10 septiembre 2015

                                                      ELLA
                                                                               Seudónimo: Chaves

Las paredes cubiertas de azulejos grasientos, hasta la altura de un hombre, no ofrecen una sola imagen que pueda refrescar el alma, no hay ni un clavo para facilitar el suicidio. El suelo está gastado y sucio. Las sillas colocadas muy juntas casi forman un solo cuerpo y allí está ella. Ella es de todas las sentadas en la habitación, la más codiciosa y seguramente la más rica, pero también la que más se pregunta: ¿Porqué estoy aquí?
Nunca tuvo amigos, siempre pensó que la amistad era el mayor error de la humanidad. Cuando le preguntaban por qué pensaba de esa manera, ella contestaba ¡Yo no tengo esa necesidad! Las gentes son conocidas y no piensen que me disgustan las personas, tan sólo pueden disgustarme mis iguales, a ellas las desprecio.
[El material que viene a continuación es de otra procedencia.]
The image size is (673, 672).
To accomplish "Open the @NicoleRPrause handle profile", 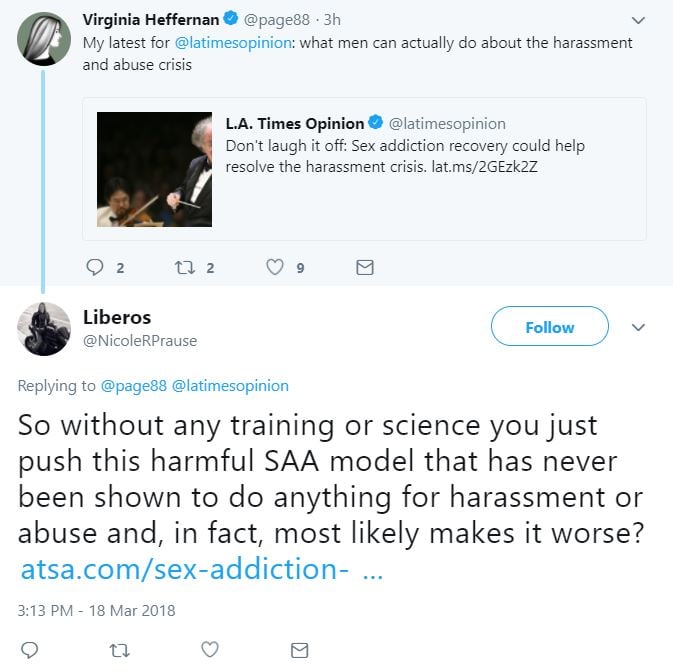I will click(x=140, y=341).
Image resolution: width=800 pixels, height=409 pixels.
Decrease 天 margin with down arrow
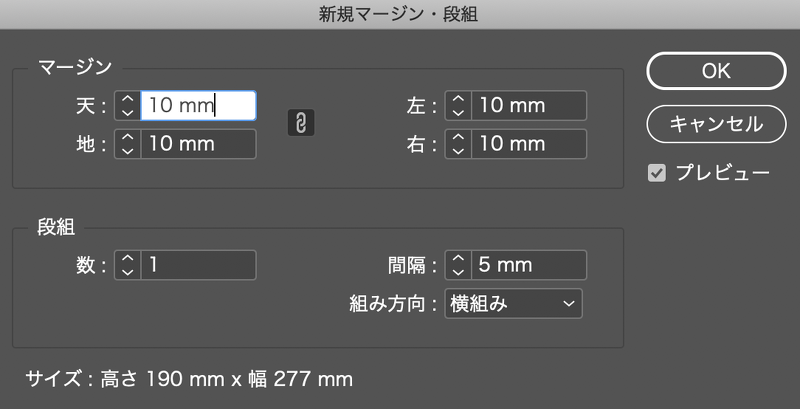coord(127,112)
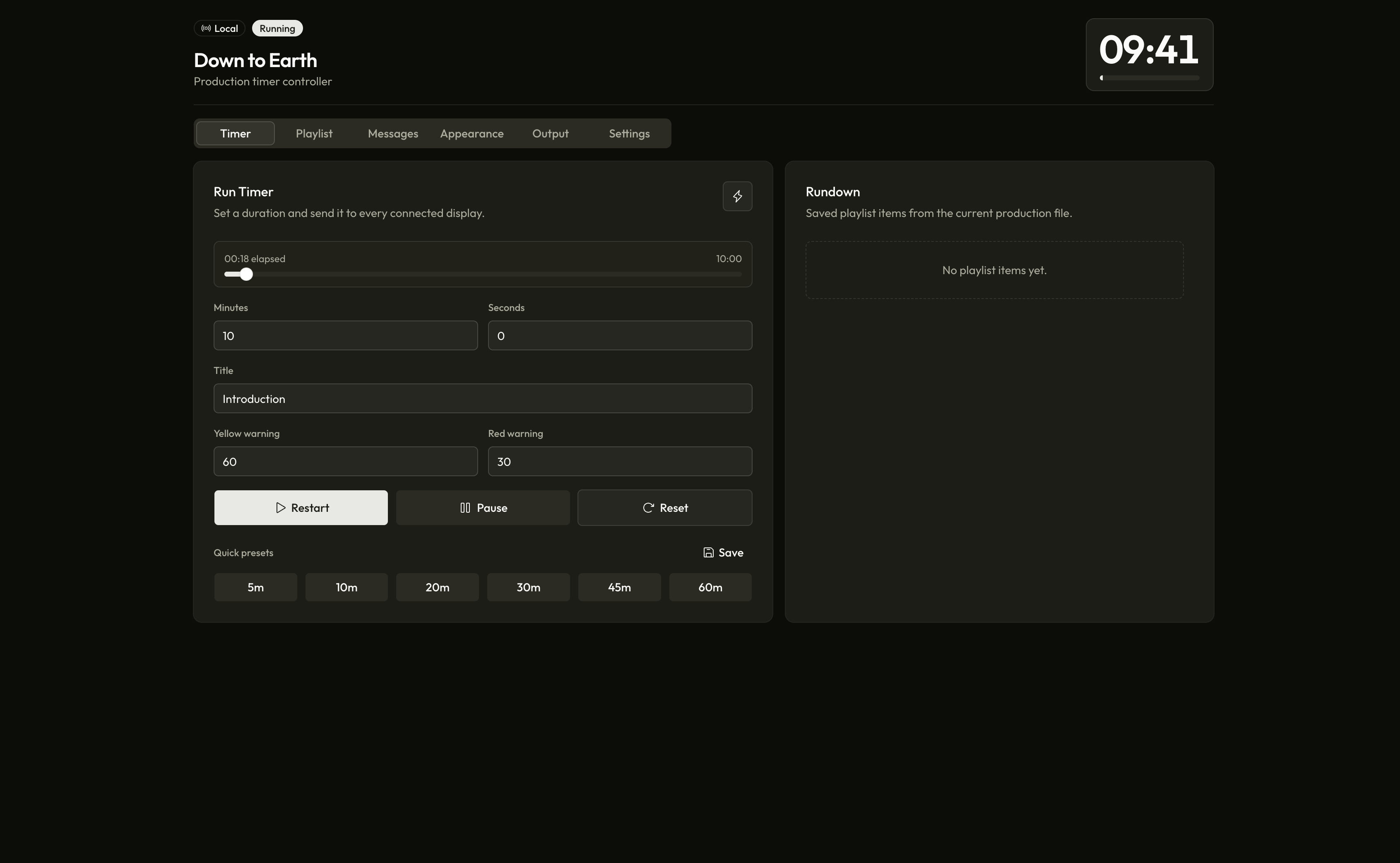
Task: Apply the 5m quick preset
Action: click(255, 587)
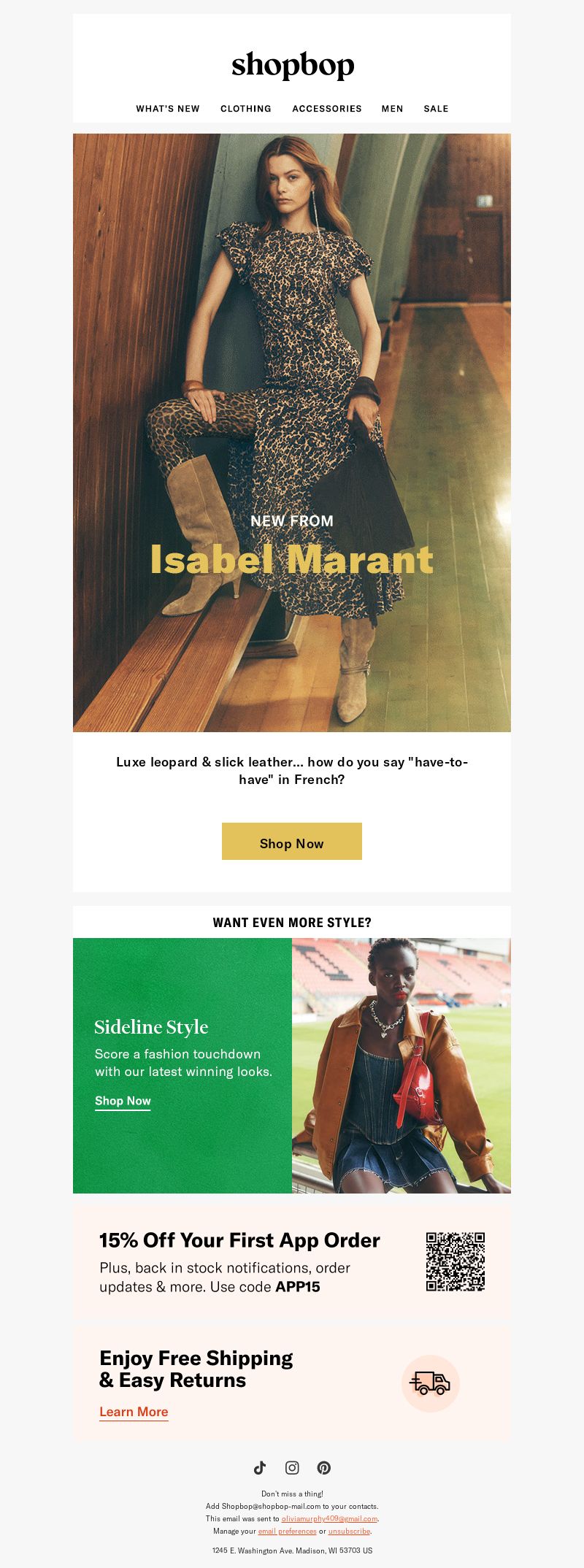Click the recipient Gmail address link
Image resolution: width=584 pixels, height=1568 pixels.
point(329,1518)
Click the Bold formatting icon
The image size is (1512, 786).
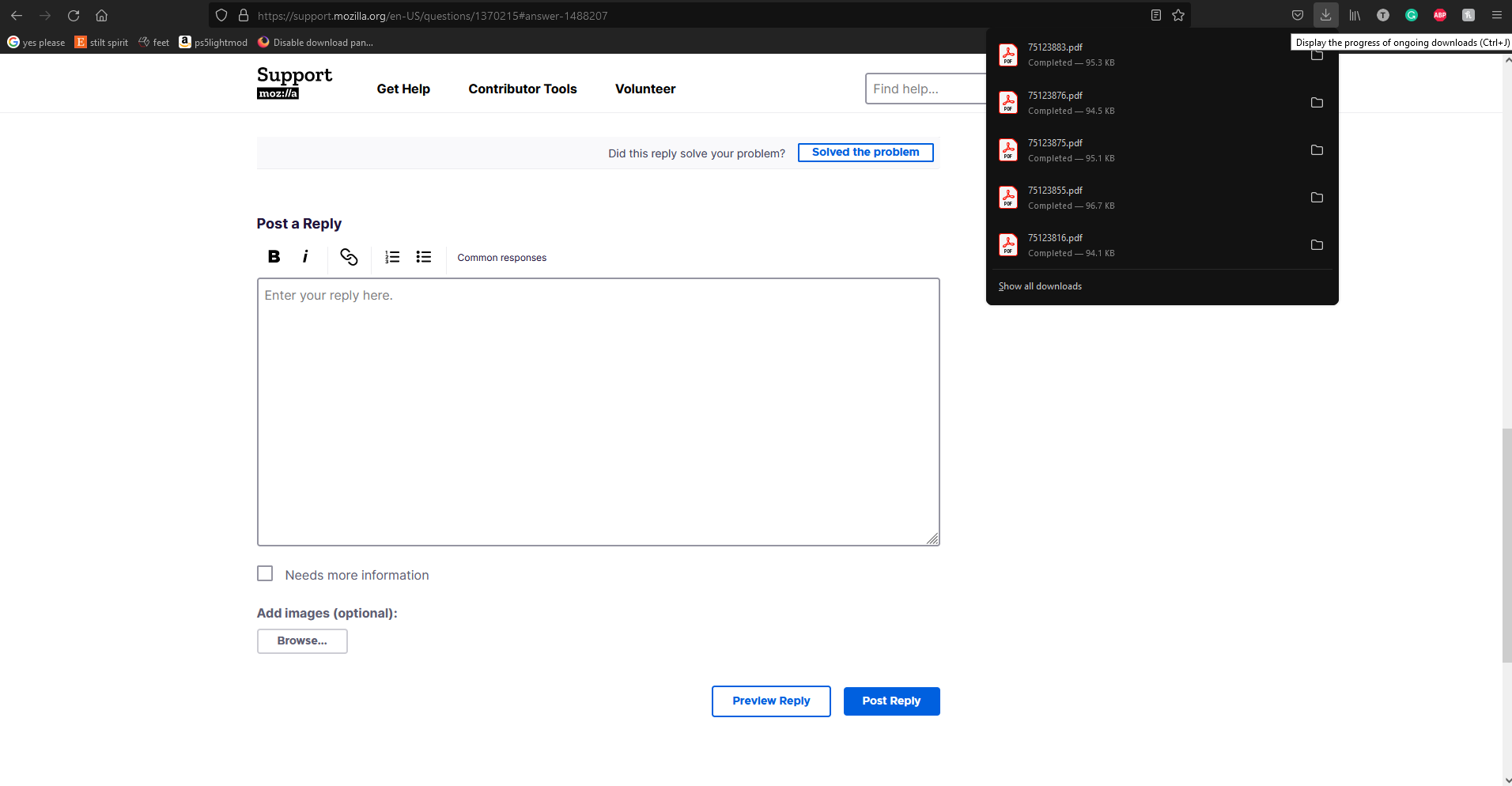[274, 256]
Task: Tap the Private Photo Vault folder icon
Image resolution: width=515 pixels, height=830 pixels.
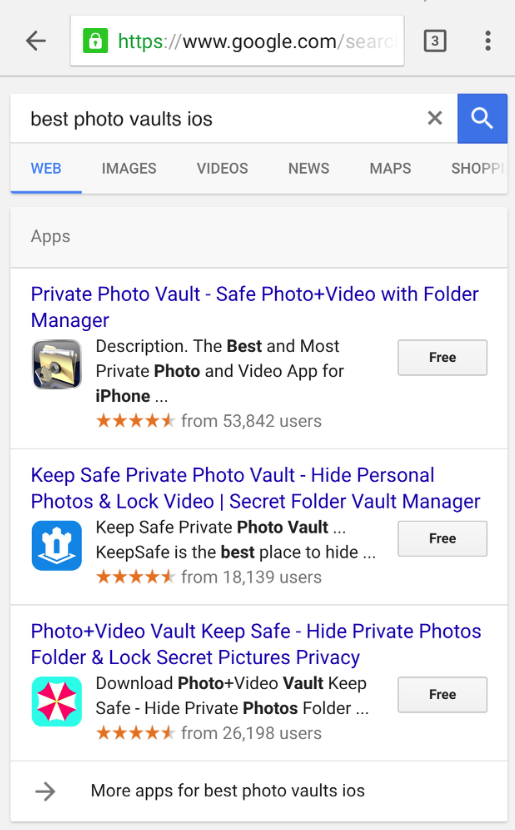Action: [x=57, y=364]
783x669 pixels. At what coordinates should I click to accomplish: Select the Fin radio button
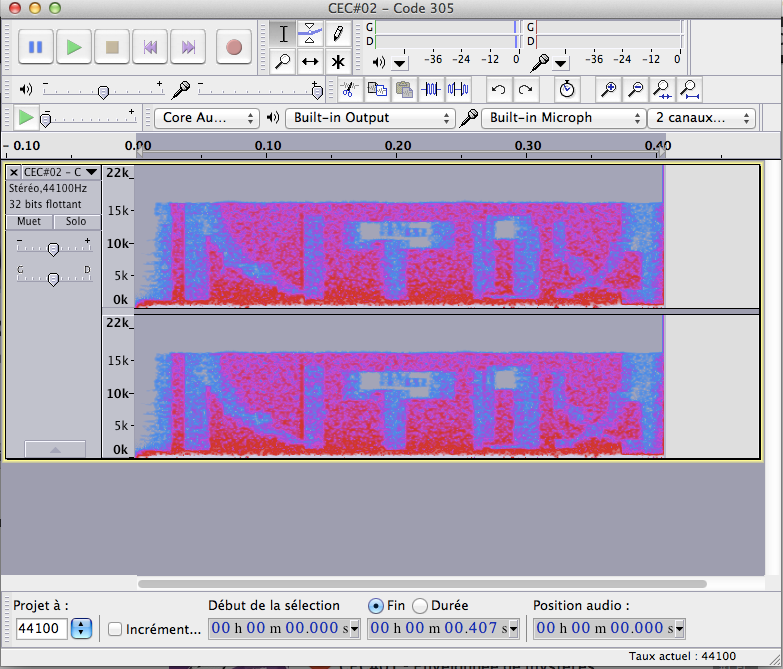pyautogui.click(x=376, y=606)
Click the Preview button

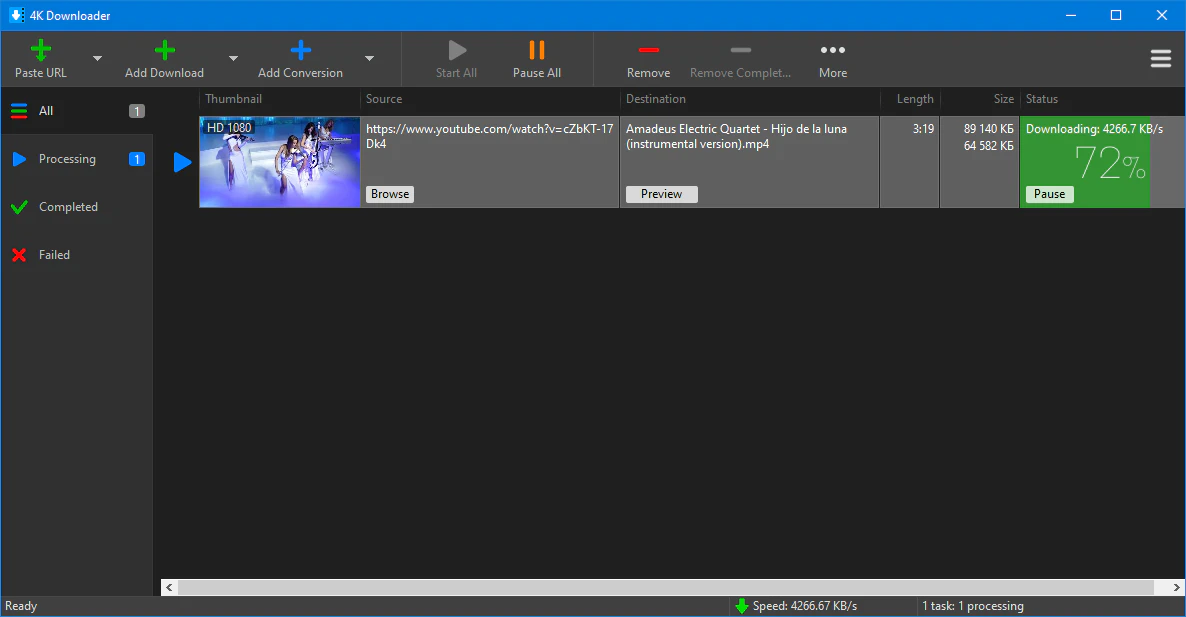coord(661,194)
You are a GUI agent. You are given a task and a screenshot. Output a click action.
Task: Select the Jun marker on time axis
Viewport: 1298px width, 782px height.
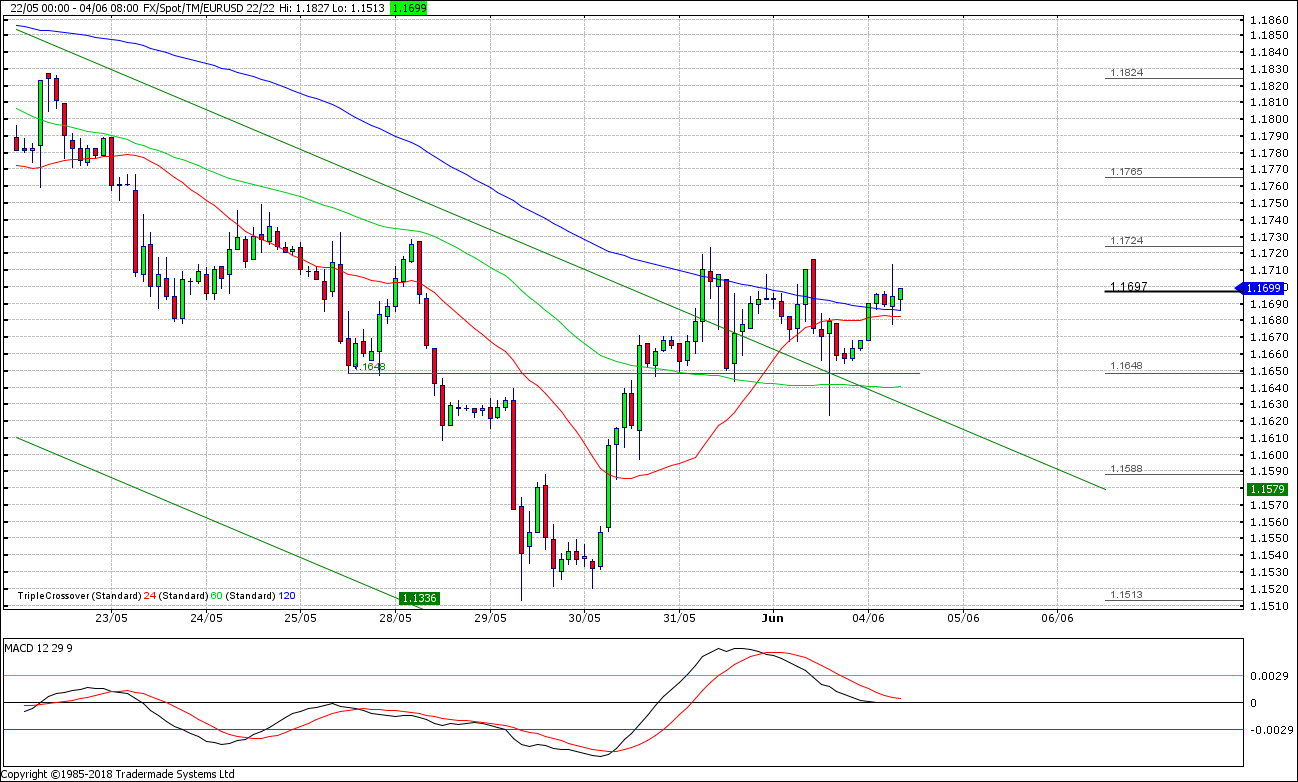772,619
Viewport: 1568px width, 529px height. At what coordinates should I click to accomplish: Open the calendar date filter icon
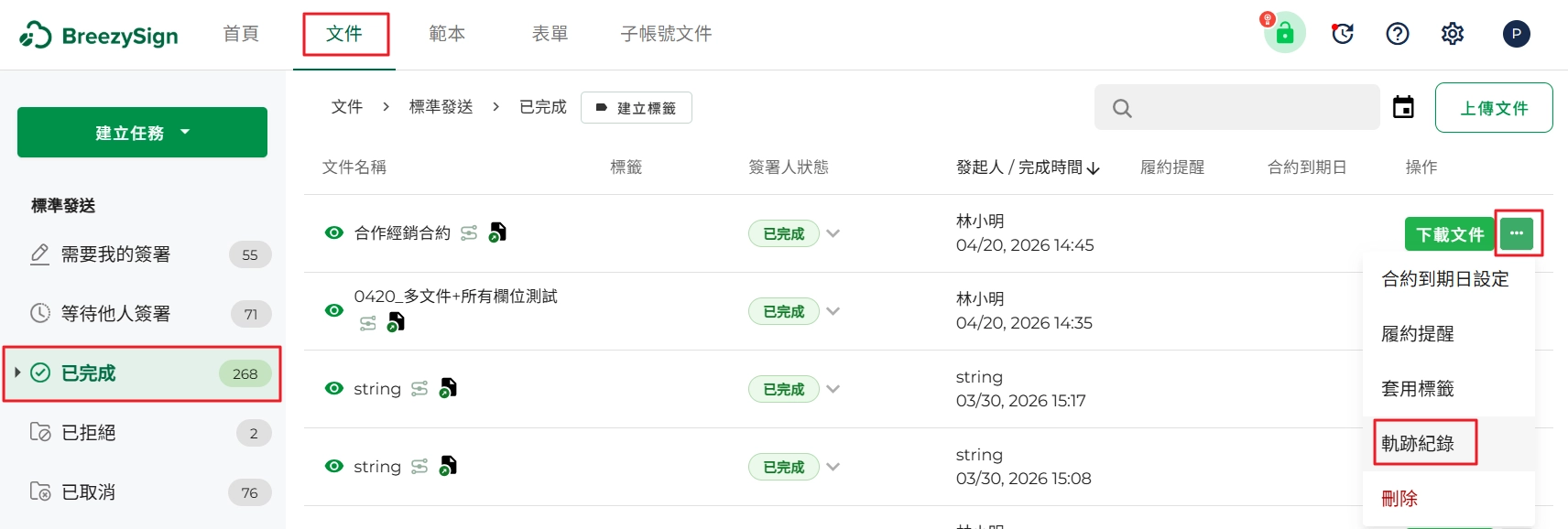point(1403,107)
Nunca fue de tiendas sola, siempre llevaba una dama de compañía, que le sirviera de “mozo de carga”, por la cantidad de prendas y colecciones de ropa de temporada que compraba, siempre de marca. Nunca llevó  nada sobre su cuerpo  que no tuviera una firma, ni siquiera una humilde cacerola podía pasar sin el grabado que le diera nobleza a la propiedad.
Muchas veces, recibió declaraciones de amor que hubieran satisfecho su orgullo, había hombres cuyos afectos eran tan sinceros  que se habrían casado con ella, aunque hubiera sido pobre de cuna. Pero ella jamás volvió a recibir a las personas que tuvieron la desdichada ocurrencia de hablarle de amor.
La naturaleza nos hace ciegos de nacimiento, pero también puede crear mujeres ciegas, mudas, sordas y sin sentimiento alguno para cualquier tipo de amor.
En una ocasión, un hombre la miraba a través del reflejo de un escaparate de unos grandes almacenes, con la mirada más penetrante que pudiera lanzar un hombre, fue una mirada  que decía adiós al amor, a la mujer y a la vida. Pero esta última y profunda interrogación  no fue comprendida, no conmovió el corazón de aquella mujer frívola.
¿Qué era eso para ella? Una admiración más. Solamente pensó: ¡Qué guapa estoy hoy! Volvió a mirar el escaparate.  Y  vio  como unos policías de paisano metían al extraño en un automóvil negro. ¿O no era tan extraño? Se encogió de hombros y siguió mirando  las joyas, las prendas que la dependienta le estaba enseñando.
Aquella última imagen de lujo y elegancia,  se eclipsó, como iba a extinguirse su vida.
Ahora, en una sala donde no podía abrir una ventana y sudando  como en un baño de vapor, con unos zuecos como zapatos y con una cuchara como única pertenencia, al contemplarse en el espejo, vio el número que le habían tatuado.
Lo que ella no sabía  es que la tinta que habían utilizado era de la marca Pelikan.